_Problem details_. Before copying, set aside the pictures; then restate exactly the lines from the one with "Viewport: 1472px width, 812px height." through the last line of the records.

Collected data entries
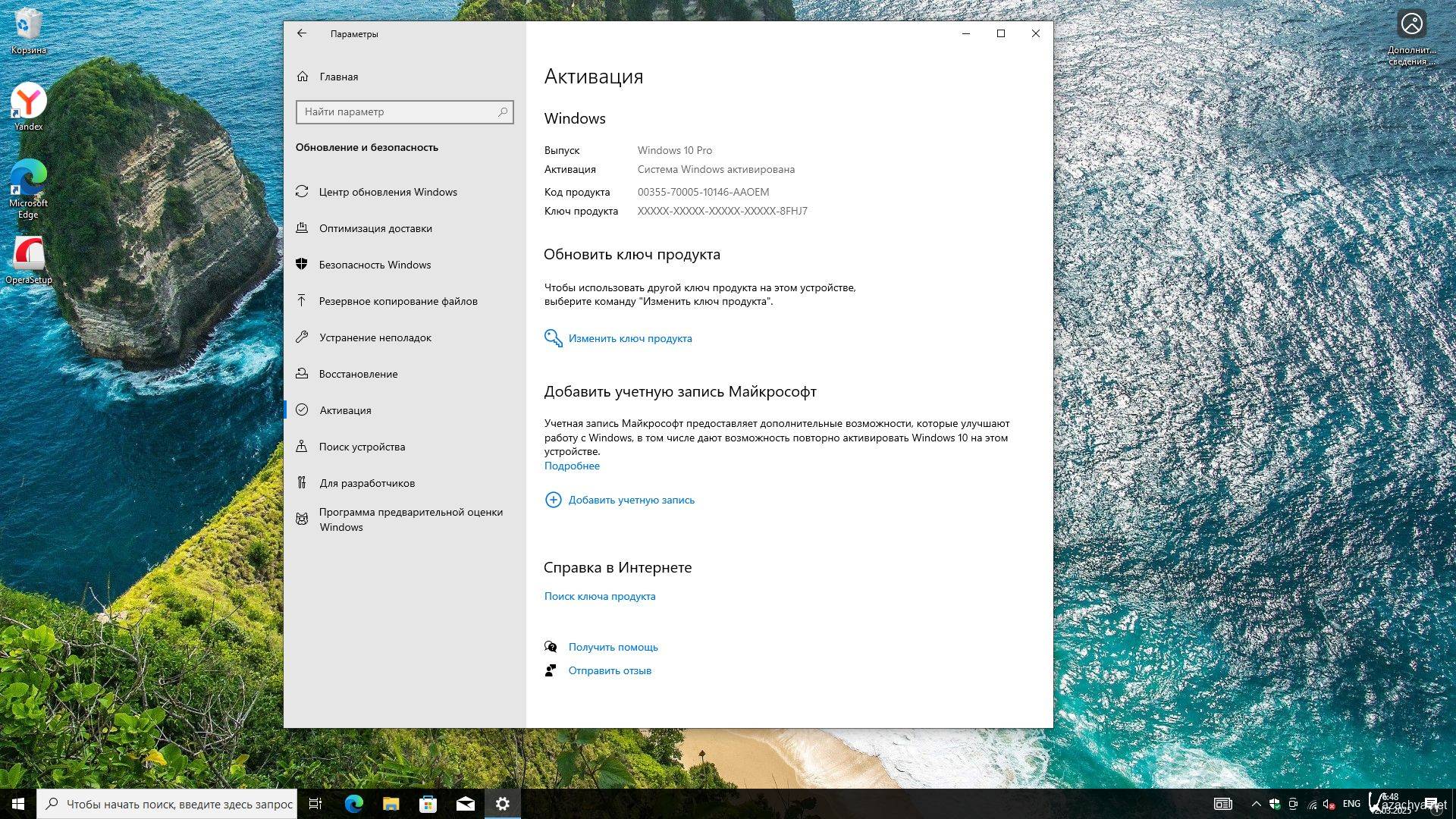Open Центр обновления Windows section
1456x819 pixels.
[x=388, y=192]
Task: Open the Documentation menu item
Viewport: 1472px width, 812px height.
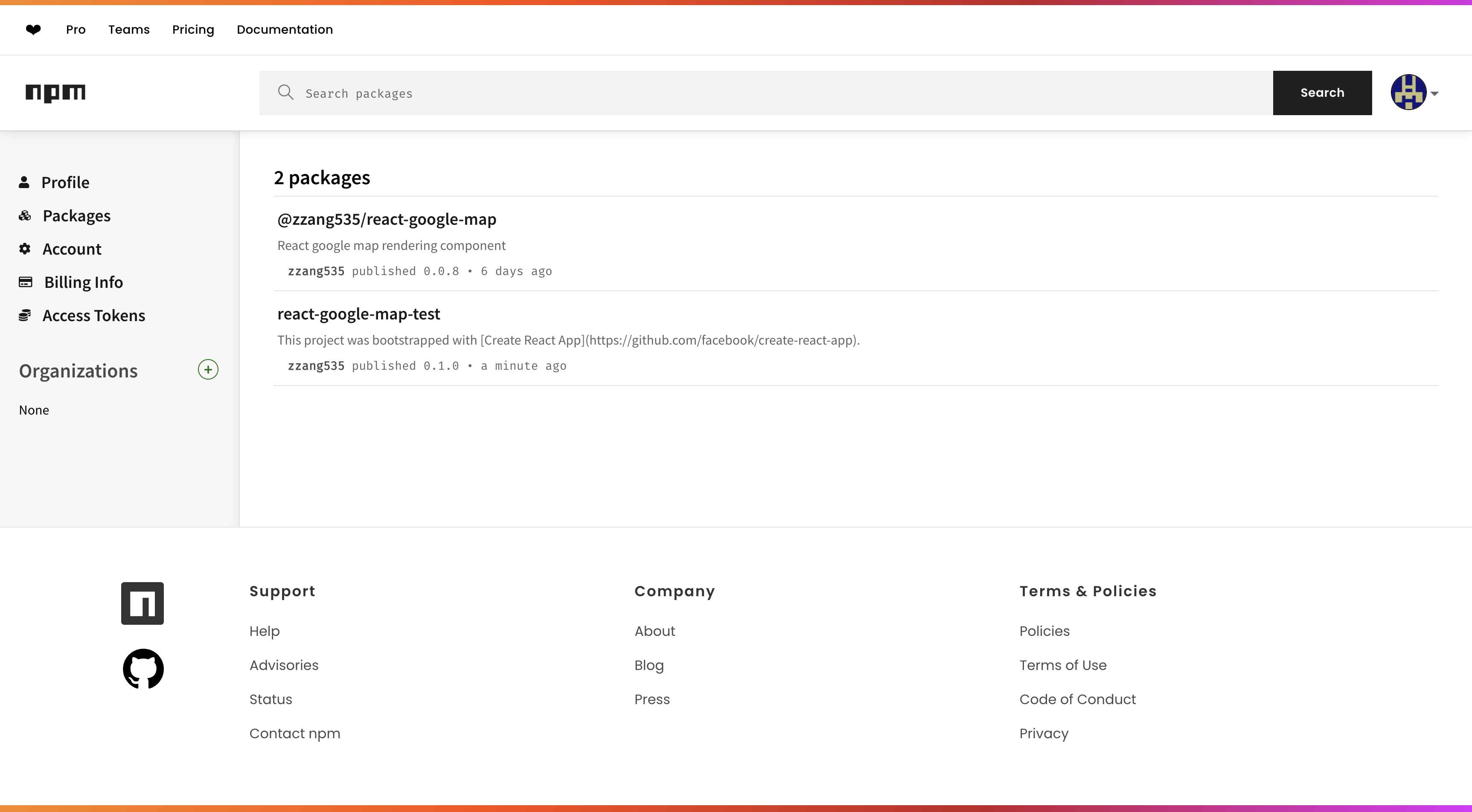Action: click(285, 30)
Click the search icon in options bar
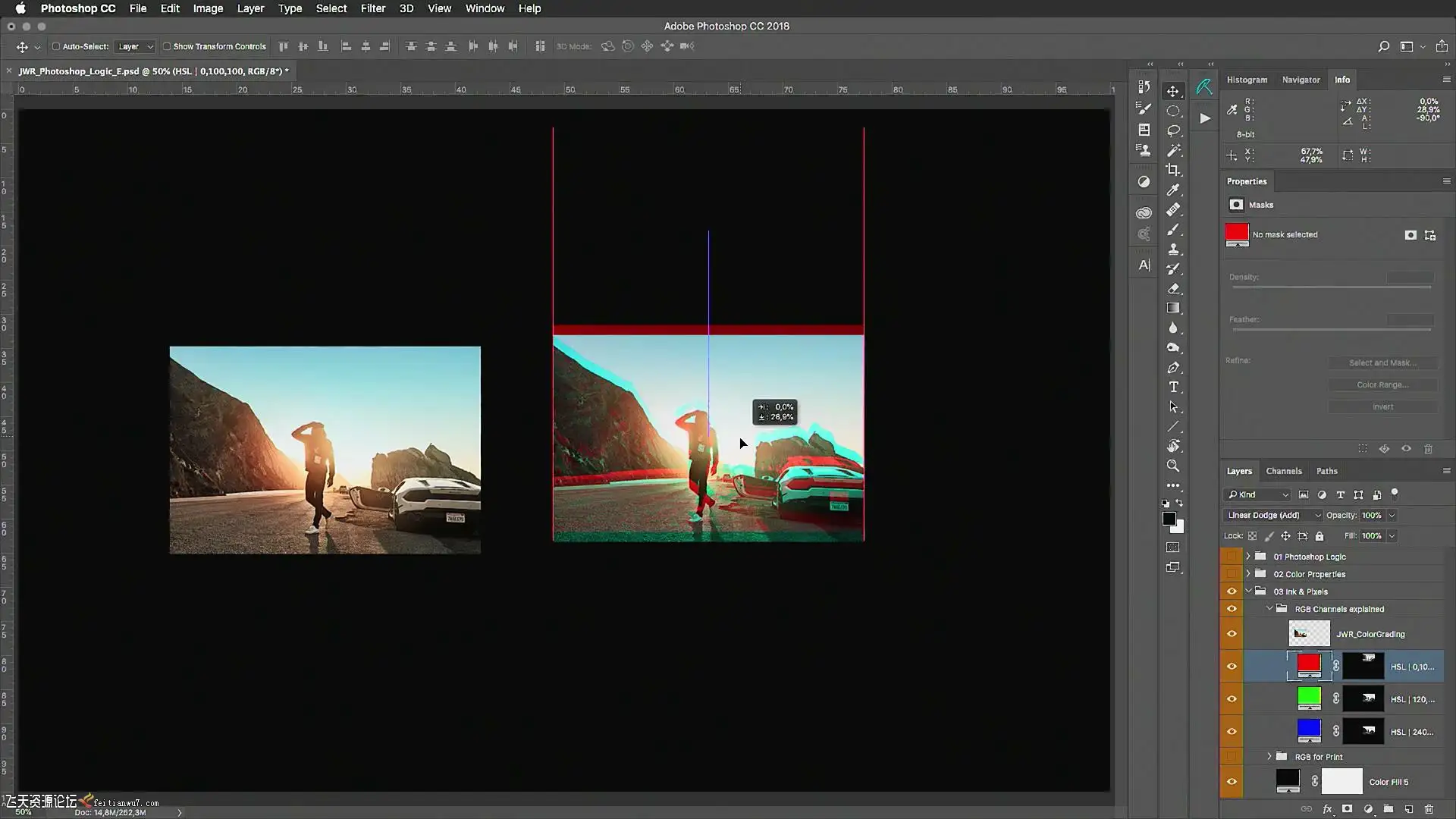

_Solution below_.
Viewport: 1472px width, 812px height.
Action: click(285, 30)
Click the search icon in options bar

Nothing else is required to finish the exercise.